Performances of The Radicalisation of Bradley Manning are playing until 28 April. See the online platform here.
We all remember Such Tweet Sorrows (and if you don’t, you can read my thoughts about the project), and whilst I’ve come to accept that it was ground-breaking it did leave a lot of sour users in its wake. There has been the odd glimmer of excitement with people using Twitter as a tool for creating theatrical work, but nothing as big as Pilot Theatre’s new piece Tag 2012 which had a soft launch this week.
“People are disappearing. I don’t know why. But I’m starting to see patterns,” says Mark Yates, a 44-year-old lab technician and blogger.

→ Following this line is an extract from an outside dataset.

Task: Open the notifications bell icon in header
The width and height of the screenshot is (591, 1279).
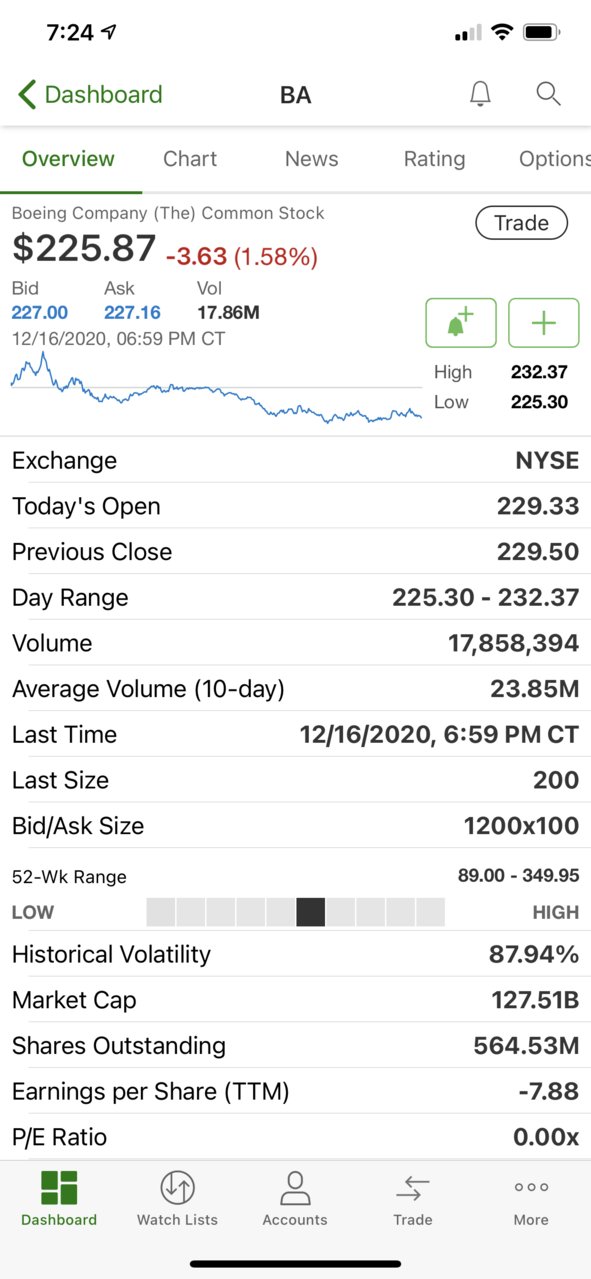Action: coord(480,94)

You can find Mark on Twitter or explore his website here, but the premise is simple: people are disappearing, and no one is doing anything about it. Is it aliens? We’ll be sure to find out. Happening across Twitter and written in real-time by Daniel Bye and Dan Rebellato, the project began life over 200 days ago when the ‘characters’ first began tweeting. The project has already had a R&D period and looks to be gearing up to make some interesting breakthroughs in the coming months.
I’ll be completely honest and say that I’m not sure what to expect from the project. It’s happening across Twitter, and the ‘characters’ are already out there… we’ll just have to see how it turns out. Follow the Tag 2012 Twitter account.

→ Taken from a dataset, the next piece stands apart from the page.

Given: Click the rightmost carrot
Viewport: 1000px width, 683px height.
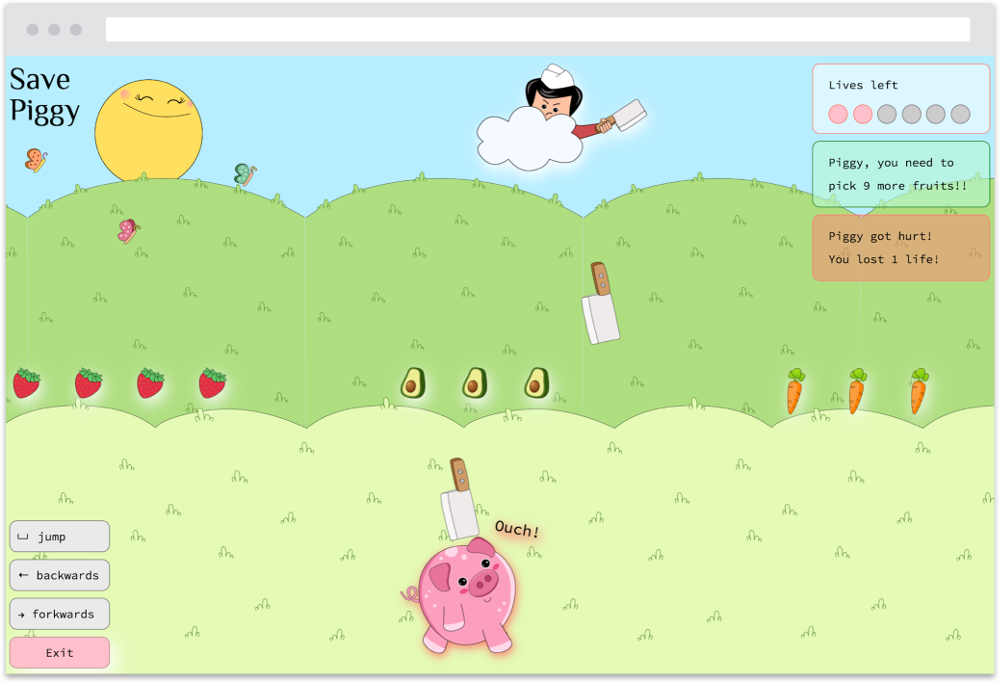Looking at the screenshot, I should point(918,391).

The various digital projects shown above are all unique in the ways in which they are approaching theatre and the digital. There is a certain element of play and experimentation involved when working with new formats of presenting work. We have to understand that if we want to really get anywhere, if we want to push boundaries and push our audiences too, we have to experiment and learn to fail, too. I’m starting to feel like we’re seeing theatre companies and venues just beginning to explore the potential of digital. There have been large leaps into the unknown in the last year such as NT Live!, the various AYT projects we have conducted with organisations, and looking ahead we still have NESTA and BBC’s The Space to look forward to.
It’s an exciting time to be exploring digital opportunities, but the only thing I want to stress is that all of the above examples don’t have marketing at the focus of their work. Yes there are marketing elements to them, and perhaps you could argue that Headlong’s video is purely marketing, but there is a clear artistic merit surrounding each work. It’s those who choose to experiment, to push boundaries and to be willing to engage with their audiences in new ways who are leading the digital breakthrough. Don’t worry, though, all this talk of digitalisation sometimes makes my skin crawl when all I want is to be sitting in a real theatre, surrounded by a real audience, watching real actors. Thankfully theatre isn’t dying out, it’s thriving. Although can the same be said for music after Tupac performed at Coachella Festival as a “hologram”? Ah, the future is most certainly digitally driven… but let’s not get too carried away shall we?